■ Problem description: Reproduce every entry word for word.

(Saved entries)
== == ==

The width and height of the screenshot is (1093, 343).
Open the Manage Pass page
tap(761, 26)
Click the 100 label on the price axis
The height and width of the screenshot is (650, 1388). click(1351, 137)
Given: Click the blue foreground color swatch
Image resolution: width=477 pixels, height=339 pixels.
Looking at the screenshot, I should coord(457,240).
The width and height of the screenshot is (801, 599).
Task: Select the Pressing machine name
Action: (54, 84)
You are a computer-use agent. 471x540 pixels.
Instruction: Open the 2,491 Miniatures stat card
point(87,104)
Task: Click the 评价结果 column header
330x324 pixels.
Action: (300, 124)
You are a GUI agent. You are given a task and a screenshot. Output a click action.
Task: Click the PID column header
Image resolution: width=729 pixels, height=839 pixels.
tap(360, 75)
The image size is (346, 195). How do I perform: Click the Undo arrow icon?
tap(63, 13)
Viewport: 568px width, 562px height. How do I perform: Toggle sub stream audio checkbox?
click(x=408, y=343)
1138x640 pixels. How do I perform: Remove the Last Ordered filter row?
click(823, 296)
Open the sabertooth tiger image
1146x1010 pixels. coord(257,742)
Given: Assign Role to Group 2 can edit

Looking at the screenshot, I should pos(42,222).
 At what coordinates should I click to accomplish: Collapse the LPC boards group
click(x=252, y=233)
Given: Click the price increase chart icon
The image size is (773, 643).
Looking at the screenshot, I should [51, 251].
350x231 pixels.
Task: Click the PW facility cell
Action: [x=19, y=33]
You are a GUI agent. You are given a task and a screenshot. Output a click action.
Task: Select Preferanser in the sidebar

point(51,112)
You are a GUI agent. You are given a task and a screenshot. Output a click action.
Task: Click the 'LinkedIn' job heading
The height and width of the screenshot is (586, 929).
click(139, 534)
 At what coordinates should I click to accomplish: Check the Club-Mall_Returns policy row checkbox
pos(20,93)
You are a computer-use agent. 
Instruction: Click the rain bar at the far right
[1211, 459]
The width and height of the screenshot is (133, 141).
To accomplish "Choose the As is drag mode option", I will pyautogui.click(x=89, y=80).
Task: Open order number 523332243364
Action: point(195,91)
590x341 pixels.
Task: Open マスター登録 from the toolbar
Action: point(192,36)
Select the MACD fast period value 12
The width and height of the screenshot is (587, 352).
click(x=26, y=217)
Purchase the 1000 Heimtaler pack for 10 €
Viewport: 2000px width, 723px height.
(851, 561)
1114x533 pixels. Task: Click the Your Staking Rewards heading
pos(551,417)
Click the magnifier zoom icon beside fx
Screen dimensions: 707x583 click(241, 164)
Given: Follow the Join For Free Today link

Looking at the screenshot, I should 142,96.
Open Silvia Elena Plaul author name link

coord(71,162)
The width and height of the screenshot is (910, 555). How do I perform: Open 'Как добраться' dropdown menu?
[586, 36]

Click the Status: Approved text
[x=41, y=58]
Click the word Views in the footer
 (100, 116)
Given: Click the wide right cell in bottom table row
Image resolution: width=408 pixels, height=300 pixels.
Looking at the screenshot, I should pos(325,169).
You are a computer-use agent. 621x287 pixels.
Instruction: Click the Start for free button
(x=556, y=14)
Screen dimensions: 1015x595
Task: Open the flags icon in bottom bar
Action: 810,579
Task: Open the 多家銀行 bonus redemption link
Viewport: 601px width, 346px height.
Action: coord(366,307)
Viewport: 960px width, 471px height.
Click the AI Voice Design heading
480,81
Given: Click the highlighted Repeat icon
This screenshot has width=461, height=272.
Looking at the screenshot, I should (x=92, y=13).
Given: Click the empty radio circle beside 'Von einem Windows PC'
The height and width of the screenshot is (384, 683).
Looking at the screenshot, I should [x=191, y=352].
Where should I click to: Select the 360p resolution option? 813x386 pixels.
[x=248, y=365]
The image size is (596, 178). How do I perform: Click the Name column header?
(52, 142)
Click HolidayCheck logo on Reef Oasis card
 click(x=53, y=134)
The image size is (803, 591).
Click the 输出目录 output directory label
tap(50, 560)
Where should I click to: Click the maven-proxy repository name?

== == ==

■ Exercise solution:
The width and height of the screenshot is (1093, 343).
Open the Manage Pass page
tap(761, 26)
Click the 100 label on the price axis
The height and width of the screenshot is (650, 1388). click(1351, 137)
Given: Click the blue foreground color swatch
Image resolution: width=477 pixels, height=339 pixels.
Looking at the screenshot, I should coord(457,240).
The width and height of the screenshot is (801, 599).
Task: Select the Pressing machine name
Action: (54, 84)
You are a computer-use agent. 471x540 pixels.
Instruction: Open the 2,491 Miniatures stat card
point(87,104)
Task: Click the 评价结果 column header
330x324 pixels.
Action: (300, 124)
You are a GUI agent. You are given a task and a screenshot. Output a click action.
Task: Click the PID column header
Image resolution: width=729 pixels, height=839 pixels.
tap(360, 75)
The image size is (346, 195). How do I perform: Click the Undo arrow icon?
tap(63, 13)
Viewport: 568px width, 562px height. How do I perform: Toggle sub stream audio checkbox?
click(x=408, y=343)
1138x640 pixels. How do I perform: Remove the Last Ordered filter row?
click(823, 296)
Open the sabertooth tiger image
1146x1010 pixels. coord(257,742)
Given: Assign Role to Group 2 can edit

Looking at the screenshot, I should pos(42,222).
 At what coordinates should I click to accomplish: Collapse the LPC boards group
click(x=252, y=233)
Given: Click the price increase chart icon
The image size is (773, 643).
Looking at the screenshot, I should [51, 251].
350x231 pixels.
Task: Click the PW facility cell
Action: [x=19, y=33]
You are a GUI agent. You are given a task and a screenshot. Output a click action.
Task: Select Preferanser in the sidebar

point(51,112)
You are a GUI agent. You are given a task and a screenshot. Output a click action.
Task: Click the 'LinkedIn' job heading
The height and width of the screenshot is (586, 929).
click(139, 534)
 At what coordinates should I click to accomplish: Check the Club-Mall_Returns policy row checkbox
pos(20,93)
You are a computer-use agent. 
Instruction: Click the rain bar at the far right
[1211, 459]
The width and height of the screenshot is (133, 141).
To accomplish "Choose the As is drag mode option", I will pyautogui.click(x=89, y=80).
Task: Open order number 523332243364
Action: point(195,91)
590x341 pixels.
Task: Open マスター登録 from the toolbar
Action: point(192,36)
Select the MACD fast period value 12
The width and height of the screenshot is (587, 352).
click(x=26, y=217)
Purchase the 1000 Heimtaler pack for 10 €
Viewport: 2000px width, 723px height.
(851, 561)
1114x533 pixels. Task: Click the Your Staking Rewards heading
pos(551,417)
Click the magnifier zoom icon beside fx
Screen dimensions: 707x583 click(241, 164)
Given: Follow the Join For Free Today link

Looking at the screenshot, I should 142,96.
Open Silvia Elena Plaul author name link

coord(71,162)
The width and height of the screenshot is (910, 555). How do I perform: Open 'Как добраться' dropdown menu?
[586, 36]

Click the Status: Approved text
[x=41, y=58]
Click the word Views in the footer
 (100, 116)
Given: Click the wide right cell in bottom table row
Image resolution: width=408 pixels, height=300 pixels.
Looking at the screenshot, I should pos(325,169).
You are a computer-use agent. 621x287 pixels.
Instruction: Click the Start for free button
(x=556, y=14)
Screen dimensions: 1015x595
Task: Open the flags icon in bottom bar
Action: 810,579
Task: Open the 多家銀行 bonus redemption link
Viewport: 601px width, 346px height.
Action: coord(366,307)
Viewport: 960px width, 471px height.
Click the AI Voice Design heading
480,81
Given: Click the highlighted Repeat icon
This screenshot has width=461, height=272.
Looking at the screenshot, I should (x=92, y=13).
Given: Click the empty radio circle beside 'Von einem Windows PC'
The height and width of the screenshot is (384, 683).
Looking at the screenshot, I should [x=191, y=352].
Where should I click to: Select the 360p resolution option? 813x386 pixels.
[x=248, y=365]
The image size is (596, 178). How do I perform: Click the Name column header?
(52, 142)
Click HolidayCheck logo on Reef Oasis card
 click(x=53, y=134)
The image size is (803, 591).
Click the 输出目录 output directory label
tap(50, 560)
Where should I click to: Click the maven-proxy repository name?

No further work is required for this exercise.